* _Exercise materials_:
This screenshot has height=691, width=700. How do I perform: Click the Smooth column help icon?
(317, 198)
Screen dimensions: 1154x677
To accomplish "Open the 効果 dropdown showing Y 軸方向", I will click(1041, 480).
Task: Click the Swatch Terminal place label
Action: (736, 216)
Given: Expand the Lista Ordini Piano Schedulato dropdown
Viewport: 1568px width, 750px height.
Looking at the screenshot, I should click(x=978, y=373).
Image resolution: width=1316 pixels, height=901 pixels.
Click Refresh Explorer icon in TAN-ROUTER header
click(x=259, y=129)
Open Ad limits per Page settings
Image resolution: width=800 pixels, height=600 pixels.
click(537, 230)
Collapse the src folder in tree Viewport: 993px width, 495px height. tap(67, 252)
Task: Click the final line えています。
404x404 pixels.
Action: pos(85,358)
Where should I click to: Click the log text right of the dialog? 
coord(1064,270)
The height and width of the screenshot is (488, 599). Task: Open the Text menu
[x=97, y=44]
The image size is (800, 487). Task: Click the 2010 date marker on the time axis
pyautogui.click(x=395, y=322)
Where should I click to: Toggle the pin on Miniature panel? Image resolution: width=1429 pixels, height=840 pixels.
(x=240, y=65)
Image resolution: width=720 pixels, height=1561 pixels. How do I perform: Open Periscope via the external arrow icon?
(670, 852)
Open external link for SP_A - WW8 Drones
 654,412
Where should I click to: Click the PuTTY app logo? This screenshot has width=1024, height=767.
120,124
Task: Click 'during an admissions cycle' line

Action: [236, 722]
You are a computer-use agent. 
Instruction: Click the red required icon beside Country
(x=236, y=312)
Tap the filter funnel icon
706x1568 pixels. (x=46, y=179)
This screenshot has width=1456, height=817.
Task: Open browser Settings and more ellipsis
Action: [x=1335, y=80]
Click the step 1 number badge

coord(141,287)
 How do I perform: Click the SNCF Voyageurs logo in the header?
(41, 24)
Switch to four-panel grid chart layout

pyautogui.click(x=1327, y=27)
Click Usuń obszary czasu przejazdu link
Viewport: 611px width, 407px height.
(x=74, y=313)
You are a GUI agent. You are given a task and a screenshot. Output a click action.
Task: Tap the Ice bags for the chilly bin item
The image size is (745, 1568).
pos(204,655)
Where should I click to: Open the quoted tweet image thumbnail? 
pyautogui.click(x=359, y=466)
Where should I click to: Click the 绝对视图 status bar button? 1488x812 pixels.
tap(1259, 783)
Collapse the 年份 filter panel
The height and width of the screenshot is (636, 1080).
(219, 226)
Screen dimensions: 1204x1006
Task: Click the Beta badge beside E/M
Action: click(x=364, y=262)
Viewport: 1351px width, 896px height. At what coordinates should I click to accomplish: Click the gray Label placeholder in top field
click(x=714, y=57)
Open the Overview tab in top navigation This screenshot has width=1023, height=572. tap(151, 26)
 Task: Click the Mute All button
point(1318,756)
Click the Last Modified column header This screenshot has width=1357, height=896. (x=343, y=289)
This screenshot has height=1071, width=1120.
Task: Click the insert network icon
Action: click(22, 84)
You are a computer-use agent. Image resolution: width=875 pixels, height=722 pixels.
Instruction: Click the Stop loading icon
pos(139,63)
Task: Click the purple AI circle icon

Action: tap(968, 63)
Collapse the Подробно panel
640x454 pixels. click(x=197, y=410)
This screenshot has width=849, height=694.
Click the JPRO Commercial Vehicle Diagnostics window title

* _Exercise_: Copy all of the records above line for line, with no changes.

* _Response for this exercise_:
This screenshot has height=691, width=700. How do I perform: Click the Smooth column help icon?
(317, 198)
Screen dimensions: 1154x677
To accomplish "Open the 効果 dropdown showing Y 軸方向", I will click(1041, 480).
Task: Click the Swatch Terminal place label
Action: (736, 216)
Given: Expand the Lista Ordini Piano Schedulato dropdown
Viewport: 1568px width, 750px height.
Looking at the screenshot, I should click(x=978, y=373).
Image resolution: width=1316 pixels, height=901 pixels.
Click Refresh Explorer icon in TAN-ROUTER header
click(x=259, y=129)
Open Ad limits per Page settings
Image resolution: width=800 pixels, height=600 pixels.
click(537, 230)
Collapse the src folder in tree Viewport: 993px width, 495px height. tap(67, 252)
Task: Click the final line えています。
404x404 pixels.
Action: pos(85,358)
Where should I click to: Click the log text right of the dialog? 
coord(1064,270)
The height and width of the screenshot is (488, 599). Task: Open the Text menu
[x=97, y=44]
The image size is (800, 487). Task: Click the 2010 date marker on the time axis
pyautogui.click(x=395, y=322)
Where should I click to: Toggle the pin on Miniature panel? Image resolution: width=1429 pixels, height=840 pixels.
(x=240, y=65)
Image resolution: width=720 pixels, height=1561 pixels. How do I perform: Open Periscope via the external arrow icon?
(670, 852)
Open external link for SP_A - WW8 Drones
 654,412
Where should I click to: Click the PuTTY app logo? This screenshot has width=1024, height=767.
120,124
Task: Click 'during an admissions cycle' line

Action: [236, 722]
You are a computer-use agent. 
Instruction: Click the red required icon beside Country
(x=236, y=312)
Tap the filter funnel icon
706x1568 pixels. (x=46, y=179)
This screenshot has width=1456, height=817.
Task: Open browser Settings and more ellipsis
Action: [x=1335, y=80]
Click the step 1 number badge

coord(141,287)
 How do I perform: Click the SNCF Voyageurs logo in the header?
(41, 24)
Switch to four-panel grid chart layout

pyautogui.click(x=1327, y=27)
Click Usuń obszary czasu przejazdu link
Viewport: 611px width, 407px height.
(x=74, y=313)
You are a GUI agent. You are given a task and a screenshot. Output a click action.
Task: Tap the Ice bags for the chilly bin item
The image size is (745, 1568).
pos(204,655)
Where should I click to: Open the quoted tweet image thumbnail? 
pyautogui.click(x=359, y=466)
Where should I click to: Click the 绝对视图 status bar button? 1488x812 pixels.
tap(1259, 783)
Collapse the 年份 filter panel
The height and width of the screenshot is (636, 1080).
(219, 226)
Screen dimensions: 1204x1006
Task: Click the Beta badge beside E/M
Action: click(x=364, y=262)
Viewport: 1351px width, 896px height. At what coordinates should I click to accomplish: Click the gray Label placeholder in top field
click(x=714, y=57)
Open the Overview tab in top navigation This screenshot has width=1023, height=572. tap(151, 26)
 Task: Click the Mute All button
point(1318,756)
Click the Last Modified column header This screenshot has width=1357, height=896. (x=343, y=289)
This screenshot has height=1071, width=1120.
Task: Click the insert network icon
Action: click(22, 84)
You are a computer-use agent. Image resolution: width=875 pixels, height=722 pixels.
Instruction: Click the Stop loading icon
pos(139,63)
Task: Click the purple AI circle icon

Action: tap(968, 63)
Collapse the Подробно panel
640x454 pixels. click(x=197, y=410)
This screenshot has width=849, height=694.
Click the JPRO Commercial Vehicle Diagnostics window title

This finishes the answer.